Rencontres et entretiens/Un conte canadien

Le Devoir (p. 89-97).


Un conte canadien



Voici un conte qu’un vieux Canadien rempli de verve et de gaieté, aimait à faire entendre.

Peut-être est-ce une invention de son cru, c’est pourquoi je le donne sans rien omettre tel que je l’ai entendu conter.

« Il y avait un an à la fête des Rois, que Jean Pierre Lesage s’était marié avec Marie Anna Laurienne Blondinette Montplaisir.

« Rien de mieux approprié que les noms de cette bonne et tendre épouse.

« Marie Anna Laurienne lui avaient été donnés au baptême ; peu après on avait ajouté Blondinette parce qu’elle était blonde et le nom de famille Montplaisir lui convenait à merveille, puisqu’elle était d’une gaieté sans pareille, toujours souriante comme une jeune fille de quinze ans.

« L’automne précédent, Jean Pierre avait exploré les bois jusque vers les Laurentides du Nord, dans le but de se choisir un emplacement pour y établir sa demeure.

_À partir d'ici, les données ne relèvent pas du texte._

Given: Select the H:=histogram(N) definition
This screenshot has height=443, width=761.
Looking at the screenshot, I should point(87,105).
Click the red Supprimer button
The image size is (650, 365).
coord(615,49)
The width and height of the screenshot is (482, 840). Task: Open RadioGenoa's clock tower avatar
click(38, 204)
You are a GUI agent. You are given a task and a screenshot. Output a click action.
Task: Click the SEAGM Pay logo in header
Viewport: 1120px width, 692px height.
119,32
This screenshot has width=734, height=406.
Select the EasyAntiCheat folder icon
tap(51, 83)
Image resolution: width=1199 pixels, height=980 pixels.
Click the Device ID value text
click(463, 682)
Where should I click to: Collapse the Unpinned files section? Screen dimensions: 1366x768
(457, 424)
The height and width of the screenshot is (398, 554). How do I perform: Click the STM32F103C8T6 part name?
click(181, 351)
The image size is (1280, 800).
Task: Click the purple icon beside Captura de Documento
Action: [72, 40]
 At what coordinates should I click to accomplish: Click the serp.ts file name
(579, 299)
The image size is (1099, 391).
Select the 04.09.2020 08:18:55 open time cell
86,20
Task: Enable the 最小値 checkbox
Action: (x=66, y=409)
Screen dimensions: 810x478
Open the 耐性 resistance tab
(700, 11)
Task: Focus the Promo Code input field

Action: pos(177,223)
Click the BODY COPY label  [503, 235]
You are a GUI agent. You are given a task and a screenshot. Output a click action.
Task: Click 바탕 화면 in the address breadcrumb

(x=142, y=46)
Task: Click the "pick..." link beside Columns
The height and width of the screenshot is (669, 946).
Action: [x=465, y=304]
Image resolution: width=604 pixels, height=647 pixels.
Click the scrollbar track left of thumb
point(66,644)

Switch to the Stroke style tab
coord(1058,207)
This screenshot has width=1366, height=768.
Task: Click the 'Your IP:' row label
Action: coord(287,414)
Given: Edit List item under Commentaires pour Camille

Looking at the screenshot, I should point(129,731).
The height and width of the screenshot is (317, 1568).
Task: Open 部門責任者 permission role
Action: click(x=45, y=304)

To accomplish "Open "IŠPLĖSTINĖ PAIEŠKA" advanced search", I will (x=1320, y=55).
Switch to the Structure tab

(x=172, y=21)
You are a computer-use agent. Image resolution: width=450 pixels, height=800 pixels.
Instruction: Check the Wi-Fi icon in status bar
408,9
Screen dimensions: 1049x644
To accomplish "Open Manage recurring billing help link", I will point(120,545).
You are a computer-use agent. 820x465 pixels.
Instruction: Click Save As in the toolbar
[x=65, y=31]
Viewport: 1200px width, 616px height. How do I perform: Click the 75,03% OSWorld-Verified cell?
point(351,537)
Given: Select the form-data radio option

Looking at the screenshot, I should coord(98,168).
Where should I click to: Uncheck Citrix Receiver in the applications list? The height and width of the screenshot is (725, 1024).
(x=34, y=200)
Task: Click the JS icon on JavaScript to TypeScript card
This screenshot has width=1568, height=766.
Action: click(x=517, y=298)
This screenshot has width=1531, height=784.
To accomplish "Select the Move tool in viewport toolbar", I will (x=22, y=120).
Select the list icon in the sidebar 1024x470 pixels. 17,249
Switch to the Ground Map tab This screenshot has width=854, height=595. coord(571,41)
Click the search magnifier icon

Il y a longtemps de cela. Les bois alors étaient très vastes et l’on pouvait se procurer une terre en bois debout pour bien peu de chose.

En s’en revenant de ce premier voyage d’exploitation, Jean Pierre s’était tracé un chemin à travers les bois, de sorte que l’automne suivant, dès que les premières neiges parurent, il put aisément retourner sur sa terre, emmenant cette fois en traîneau toute une charge de provisions pour y passer l’hiver, car il se proposait bien d’y rester jusqu’au printemps suivant. Cette longue et triste saison fut employée à bâtir un camp en bois rond, afin d’y recevoir au printemps, son épouse Marie Anna Laurienne Blondinette.

Durant les jours de mauvais temps, Jean Pierre s’était employé à confectionner une table, des chaises qu’il avait empaillées avec de la clisse. Autour du camp il avait fait de l’abatis, défriché un grand terrain, pour faire brûler au printemps, afin de pouvoir y semer des pois, de l’orge, du sarrasin, des patates, etc., etc., le tout à travers les souches.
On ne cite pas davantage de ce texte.